- _Excerpt provided_:
----------

I tried to explain that in the previous mail, can try a different
angle. So, please open you favorite CS book (better few) and look up
"abstract data types", then "mapping/associative array" and "list". We
can use Wikipedia too: https://en.wikipedia.org/wiki/Associative_array.
So, please look up: "Operations associated with this data type allow".
And you'll see, that there're no "ordering" related operations are
defined. Vice versa, looking at "sequence" operations, there will be
"prev/next", maybe "get n'th" element operations, implying ordering.

I don't think you meant for this to come off as insulting, but telling me how to look up the definition of an associative array or map feels like you're putting me down. I also have a Ph.D. in computer science so I'm aware of the academic definitions of these data structures.
 

Python used to be a perfect application of these principles. Its dict
was a perfect CS implementation of an abstract associative array, and
list - of "sequence" abstract type (with additional guarantee of O(1)
random element access). 

People knew and rejoiced that Python is built on solid science
principles, or could *learn* them from it.
That no longer will be true,
with a sound concept being replaced with on-the-spot practical hack,
choosing properties of a random associative array algorithm
implementation over properties of a superset of such algorithms (many
of which are again don't offer any orderness guarantees).


I don't think it's fair to call the current dict implementation a hack. It's a sound design that has a certain property that we are discussing the masking of. As I said previously, I think this discussion comes down to whether we think there are pragmatic benefits to exposing the ordered aspects to the general developer versus not.

-Brett

Steven D'Aprano

unread,
Nov 6, 2017, 10:54:00 PM11/6/17
to pytho...@python.org
On Mon, Nov 06, 2017 at 12:18:17PM +0200, Paul Sokolovsky wrote:

> > I don't think that situation should change the decision,
>
> Indeed, it shouldn't. What may change it is the simple and obvious fact
> that there's no need to change anything, as proven by the 25-year
> history of the language.

I disagree -- the history of Python shows that having dicts be unordered
is a PITA for many Python programmers. Python eventually gained an
ordered dict because it provides useful functionality that developers
demand.

Every new generation of Python programmers comes along and gets confused
by why dicts mysteriously change their order from how they were entered,
why doctests involving dicts break, why keyword arguments lose their
order, why they have to import a module to get ordered dicts instead of
having it be built-in, etc. Historically, we had things like
ConfigParser reordering ini files when you write them.

Having dicts be unordered is not a positive virtue, it is a limitation.
Up until now, it was the price we've paid for having fast, O(1) dicts.
Now we have a dict implementation which is fast, O(1) and ordered. Why
pretend that we don't? This is a long-requested feature, and the cost
appears to be small: by specifying this, all we do is rule out some, but
not all, hypothetical future optimizations.

----------

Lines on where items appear
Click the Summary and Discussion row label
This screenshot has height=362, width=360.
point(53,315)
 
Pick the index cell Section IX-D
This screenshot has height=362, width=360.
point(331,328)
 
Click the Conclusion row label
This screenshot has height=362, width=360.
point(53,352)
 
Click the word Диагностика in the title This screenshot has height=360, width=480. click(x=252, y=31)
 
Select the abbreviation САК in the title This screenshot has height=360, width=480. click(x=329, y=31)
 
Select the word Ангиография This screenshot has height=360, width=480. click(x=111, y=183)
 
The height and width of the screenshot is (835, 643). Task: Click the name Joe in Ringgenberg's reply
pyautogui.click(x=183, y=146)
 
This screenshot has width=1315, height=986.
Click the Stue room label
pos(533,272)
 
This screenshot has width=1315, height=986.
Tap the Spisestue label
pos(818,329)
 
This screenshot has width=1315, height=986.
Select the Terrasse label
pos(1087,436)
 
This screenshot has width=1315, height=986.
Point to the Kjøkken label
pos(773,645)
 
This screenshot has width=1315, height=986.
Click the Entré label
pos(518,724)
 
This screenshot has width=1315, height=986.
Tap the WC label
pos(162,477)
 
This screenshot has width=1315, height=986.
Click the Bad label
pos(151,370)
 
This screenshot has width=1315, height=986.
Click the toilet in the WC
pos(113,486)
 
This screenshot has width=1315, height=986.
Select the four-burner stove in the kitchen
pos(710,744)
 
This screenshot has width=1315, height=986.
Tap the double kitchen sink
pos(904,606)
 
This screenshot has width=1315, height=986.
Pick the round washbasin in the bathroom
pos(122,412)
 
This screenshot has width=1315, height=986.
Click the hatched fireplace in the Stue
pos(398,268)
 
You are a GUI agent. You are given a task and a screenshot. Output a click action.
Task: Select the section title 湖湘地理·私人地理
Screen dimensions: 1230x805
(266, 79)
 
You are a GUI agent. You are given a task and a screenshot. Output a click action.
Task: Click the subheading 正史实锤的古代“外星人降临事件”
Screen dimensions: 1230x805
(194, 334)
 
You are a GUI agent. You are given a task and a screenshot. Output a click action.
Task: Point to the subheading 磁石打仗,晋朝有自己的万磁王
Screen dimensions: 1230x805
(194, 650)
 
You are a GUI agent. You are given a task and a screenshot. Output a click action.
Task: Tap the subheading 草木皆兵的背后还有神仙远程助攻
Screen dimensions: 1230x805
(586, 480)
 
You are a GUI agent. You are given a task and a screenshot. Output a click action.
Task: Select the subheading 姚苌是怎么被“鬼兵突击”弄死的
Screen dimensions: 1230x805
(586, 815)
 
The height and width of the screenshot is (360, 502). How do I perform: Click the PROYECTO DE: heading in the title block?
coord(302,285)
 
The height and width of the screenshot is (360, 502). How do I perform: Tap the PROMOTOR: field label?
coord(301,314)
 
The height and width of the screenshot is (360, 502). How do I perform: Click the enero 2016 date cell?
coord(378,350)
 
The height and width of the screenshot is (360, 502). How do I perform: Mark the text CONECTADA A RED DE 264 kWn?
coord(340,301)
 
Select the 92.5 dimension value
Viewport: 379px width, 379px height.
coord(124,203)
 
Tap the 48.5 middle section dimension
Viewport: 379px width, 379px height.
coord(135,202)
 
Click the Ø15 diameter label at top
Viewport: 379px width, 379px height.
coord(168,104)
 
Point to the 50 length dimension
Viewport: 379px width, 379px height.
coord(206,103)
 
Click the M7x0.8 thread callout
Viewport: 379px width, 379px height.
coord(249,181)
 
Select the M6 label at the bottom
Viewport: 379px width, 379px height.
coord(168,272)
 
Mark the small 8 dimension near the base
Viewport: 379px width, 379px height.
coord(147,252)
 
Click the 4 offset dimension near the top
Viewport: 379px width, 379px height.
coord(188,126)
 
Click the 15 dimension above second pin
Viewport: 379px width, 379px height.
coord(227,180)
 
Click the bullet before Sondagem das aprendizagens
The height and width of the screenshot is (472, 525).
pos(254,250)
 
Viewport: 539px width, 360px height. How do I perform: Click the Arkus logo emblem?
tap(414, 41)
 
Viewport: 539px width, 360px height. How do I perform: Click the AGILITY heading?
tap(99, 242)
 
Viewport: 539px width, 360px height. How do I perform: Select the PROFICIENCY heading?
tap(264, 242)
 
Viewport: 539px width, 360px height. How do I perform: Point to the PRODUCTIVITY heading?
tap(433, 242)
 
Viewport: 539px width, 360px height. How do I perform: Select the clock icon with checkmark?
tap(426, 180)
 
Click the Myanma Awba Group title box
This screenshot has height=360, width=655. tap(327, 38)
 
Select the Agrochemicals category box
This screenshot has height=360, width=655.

----------

- _Task requirements_:
How would you render this sentence from the excerpt on Python dict ordering in Spanish: "Having dicts be unordered is not a positive virtue, it is a limitation."

- _Result_:
Que los dicts no tengan orden no es una virtud positiva, es una limitación.